BEGIN DATA LISTING

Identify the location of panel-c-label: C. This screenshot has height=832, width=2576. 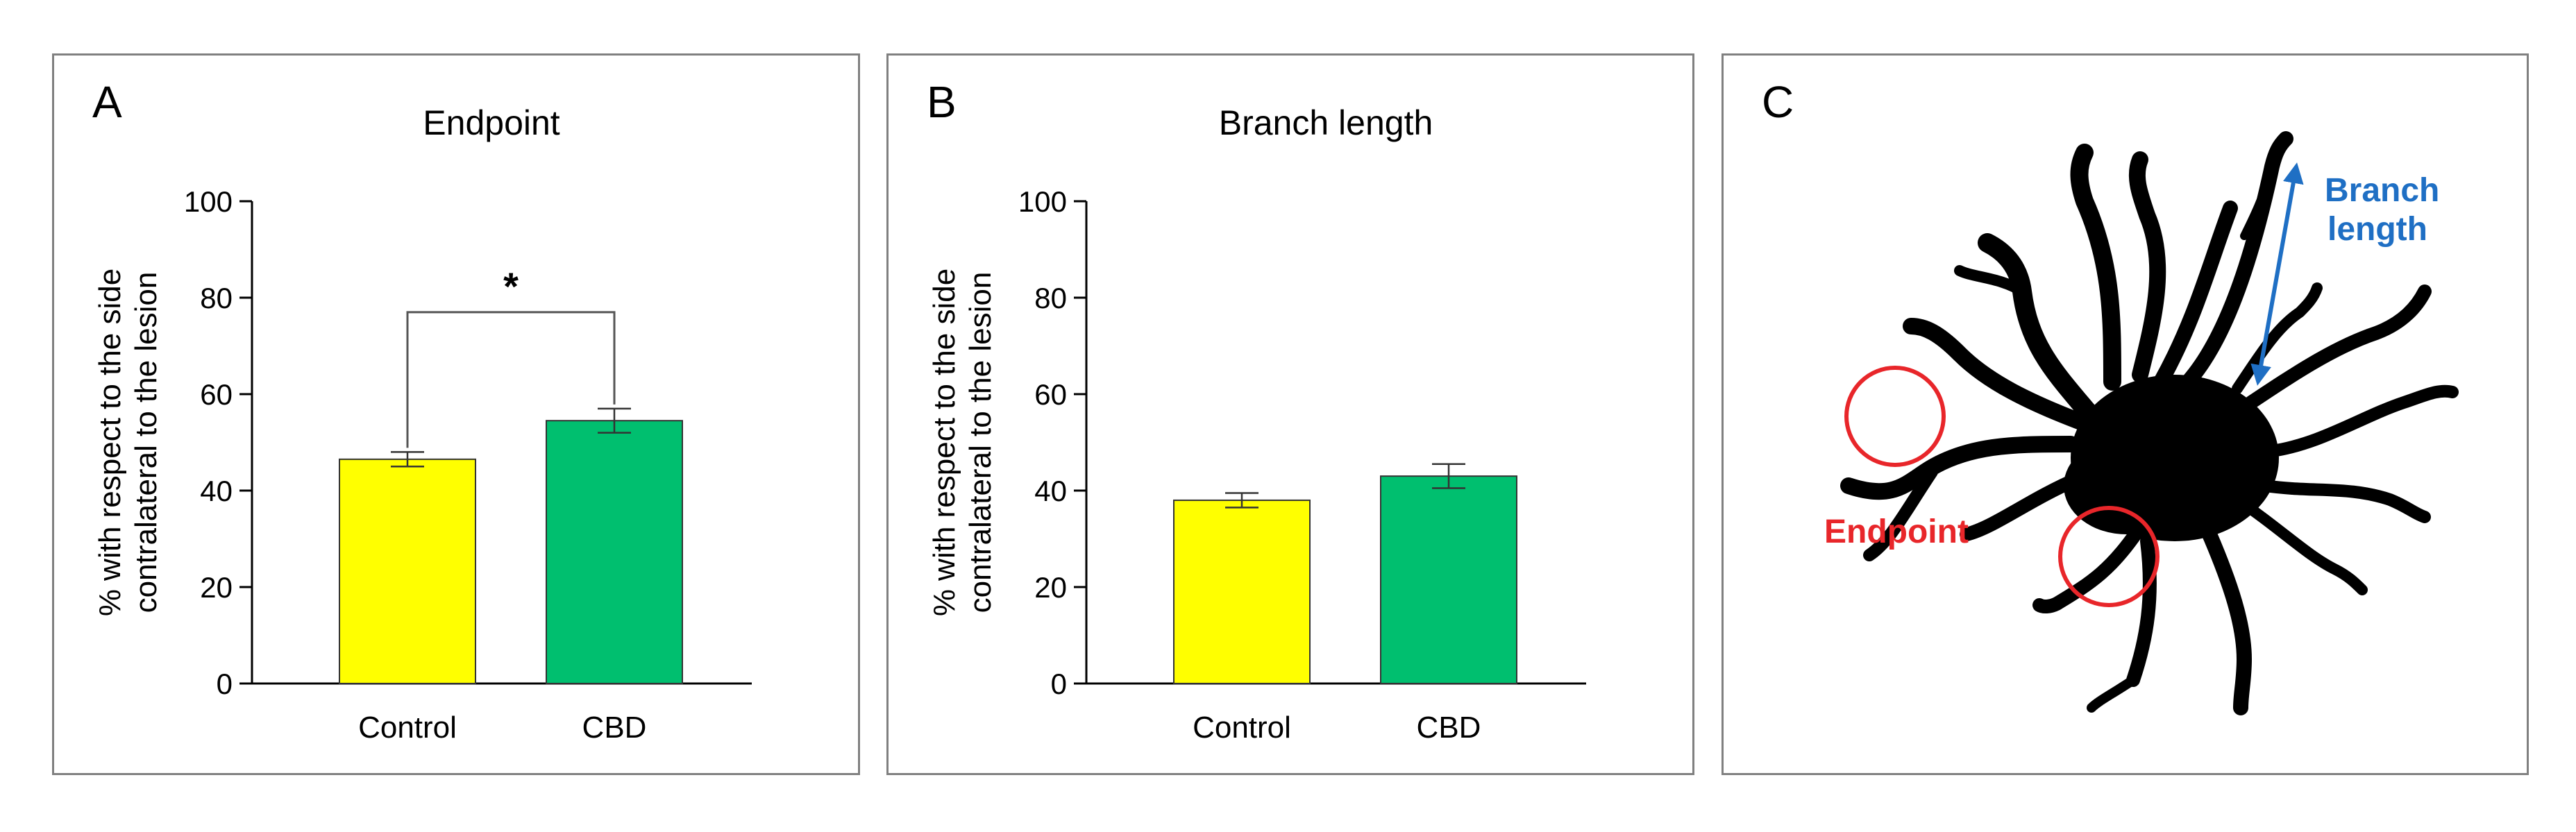
(1778, 102).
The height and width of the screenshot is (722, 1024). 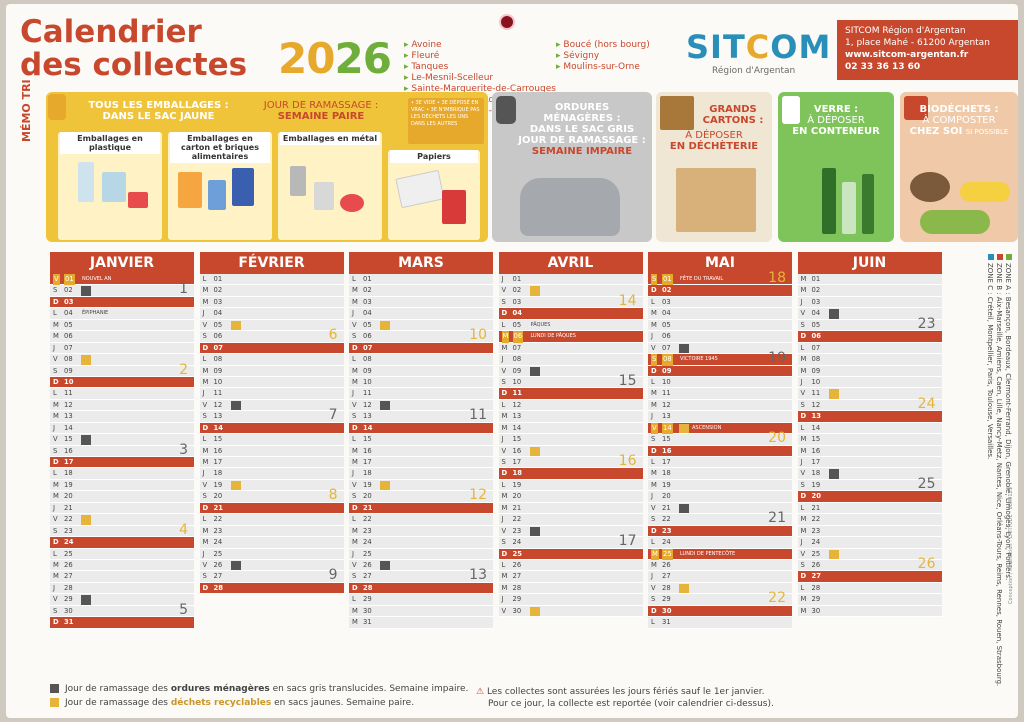 What do you see at coordinates (421, 532) in the screenshot?
I see `day-row: M 23` at bounding box center [421, 532].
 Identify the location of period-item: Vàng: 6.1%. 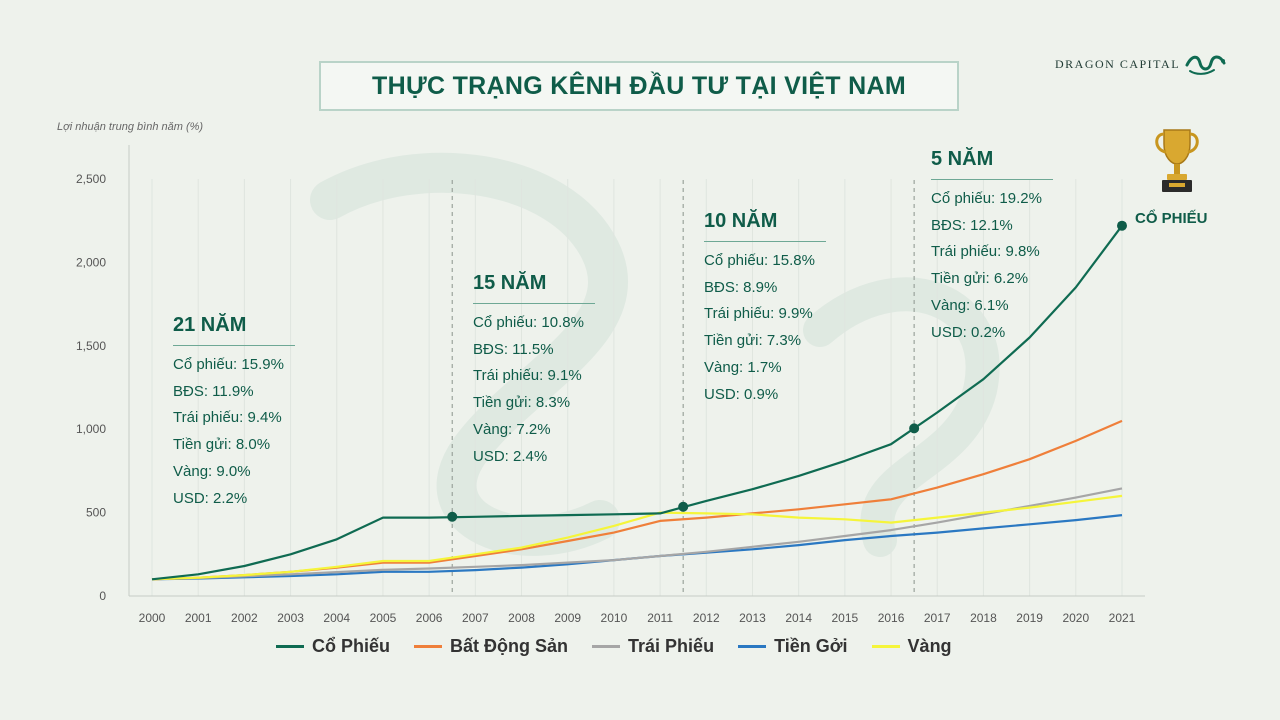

END DATA LISTING

Quote the records from their start up to and including the line that contains "(1778, 102).", leaving out the pictures.

# WORKED SOLUTION:
Identify the location of panel-c-label: C. This screenshot has height=832, width=2576. 
(1778, 102).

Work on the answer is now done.